* TEXT TO READ:
+===+

# "Minor" works from great composers



## Heliogabo (Dec 29, 2014)

Recently I was blew away listenting to Beethoven's ballet Prometheus. Reading about it I've found that this work is often considered 2nd hand Beethoven. I was surprised and I remembered his German dances as well, wich are delightful to my ears, but it seems have been overshadowed by other great works from this master. It happens, in my humble opinion, that sometimes minor works from great composers are indeed major compositions and important contributions to classical music, even if they were overshadowed for the magnificence of other works. So, in your opinion, what "minor" works from great composers are unpopular but worth hearing? 
Have a nice day people :tiphat:


----------



## DiesIraeCX (Jul 21, 2014)

The _entire _incidental music to Consecration of the House (The Ruins of Athens), not just the overture! (H 118/Opus 113)

I'll add Leonore Prohaska WoO 96, as well.


----------



## elgar's ghost (Aug 8, 2010)

Numerous vocal works by Mozart, especially the Masonic cantatas (K429, K471, K619 and K623).

Some of the later, more introspective piano works by Liszt, such as _Am Grabe Richard Wagners_ (S202), _Receuillement - Bellini in Memoriam_ (S204) and the_ Historical Hungarian Pictures_ (S205).

Weill's cantata _'Der Tod im Wald'_ (1927) and the 'school-opera' _'Der Jasager'_ (1930).

Hindemith's music for the silent film about mountaineering _'Im Kampf mit dem Berge - In Sturm und Eis'_ (1921).


----------



## Bayreuth (Jan 20, 2015)

I like Rachmaninov's Trio Elegiac no. 1, which I believe is relatively unknown.

I'm deeply in love with Shostakovich's Suite for Two Pianos in F Sharp Minor (especially the one by Margarette Babinsky and Hoger Busch). Simply sublime.

Britten's Cello Suites are also exceptional and can be considered as a "Minor" work, I guess.


----------



## Weston (Jul 11, 2008)

There is a little Beethoven piano fugue that modulates through the entire circles of fifths. I can't remember the title -- I can look it up when I get home. It may be considered merely a stunt or a gimmick, but it's also quite beautiful to my ears.


Enescu's Orchestral Suite No. 3 'Villageoise' has a gloriously beautiful theme that sounds like something belonging in the standard repertoire, but I had not heard it until after decades of being classical music fan.


----------



## KenOC (Mar 7, 2011)

Weston said:


> There is a little Beethoven piano fugue that modulates through the entire circles of fifths. I can't remember the title...


Believe that is Opus 39: Two Preludes through all twelve major keys (1789).

+===+

* TASK 1:
Answer these questions about the forum thread on minor works by great composers:
(a) Which Beethoven ballet was Heliogabo listening to?
(b) Which Enescu work does Weston praise for its theme?
(c) What opus number does KenOC give for the Beethoven piece Weston describes?
The thread above has no connection to the entries that follow it.

Data for locating words and elements:
+===+

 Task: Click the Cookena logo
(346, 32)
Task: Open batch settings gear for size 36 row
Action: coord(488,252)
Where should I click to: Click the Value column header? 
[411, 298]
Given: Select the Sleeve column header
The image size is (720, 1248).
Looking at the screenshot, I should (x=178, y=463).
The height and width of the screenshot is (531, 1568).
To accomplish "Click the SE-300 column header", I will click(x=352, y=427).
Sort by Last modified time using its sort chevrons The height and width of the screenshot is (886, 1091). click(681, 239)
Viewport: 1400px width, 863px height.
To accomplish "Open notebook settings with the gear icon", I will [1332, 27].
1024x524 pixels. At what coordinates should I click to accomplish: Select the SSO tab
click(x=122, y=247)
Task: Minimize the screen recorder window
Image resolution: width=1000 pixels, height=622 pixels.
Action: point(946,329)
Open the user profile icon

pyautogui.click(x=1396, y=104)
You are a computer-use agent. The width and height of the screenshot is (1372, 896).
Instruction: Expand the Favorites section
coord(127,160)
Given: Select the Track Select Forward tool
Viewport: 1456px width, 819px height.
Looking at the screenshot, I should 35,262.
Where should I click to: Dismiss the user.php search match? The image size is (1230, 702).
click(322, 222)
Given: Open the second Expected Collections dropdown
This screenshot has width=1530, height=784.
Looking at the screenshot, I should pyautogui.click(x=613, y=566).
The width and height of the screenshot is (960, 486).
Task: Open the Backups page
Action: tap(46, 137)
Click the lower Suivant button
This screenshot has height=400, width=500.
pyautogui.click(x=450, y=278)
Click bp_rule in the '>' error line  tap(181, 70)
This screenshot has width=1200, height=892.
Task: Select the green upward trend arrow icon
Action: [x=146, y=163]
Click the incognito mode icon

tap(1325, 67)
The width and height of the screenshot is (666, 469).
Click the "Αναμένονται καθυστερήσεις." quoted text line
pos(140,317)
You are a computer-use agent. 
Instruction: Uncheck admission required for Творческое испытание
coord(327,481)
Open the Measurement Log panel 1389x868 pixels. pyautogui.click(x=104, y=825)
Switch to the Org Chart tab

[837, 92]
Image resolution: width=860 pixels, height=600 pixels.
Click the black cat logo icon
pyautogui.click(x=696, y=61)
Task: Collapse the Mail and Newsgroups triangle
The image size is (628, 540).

+===+

* TASK 2: Rewrite the entries from the line with "Switch to the Org Chart tab" up to and including the last line of the entries, replacing "black cat" with "gray cat" and leaving everything else the same.

* TASK SOLUTION 1:
(a) Prometheus
(b) Orchestral Suite No. 3 'Villageoise'
(c) Opus 39

* TASK SOLUTION 2:
Switch to the Org Chart tab

[837, 92]
Image resolution: width=860 pixels, height=600 pixels.
Click the gray cat logo icon
pyautogui.click(x=696, y=61)
Task: Collapse the Mail and Newsgroups triangle
The image size is (628, 540).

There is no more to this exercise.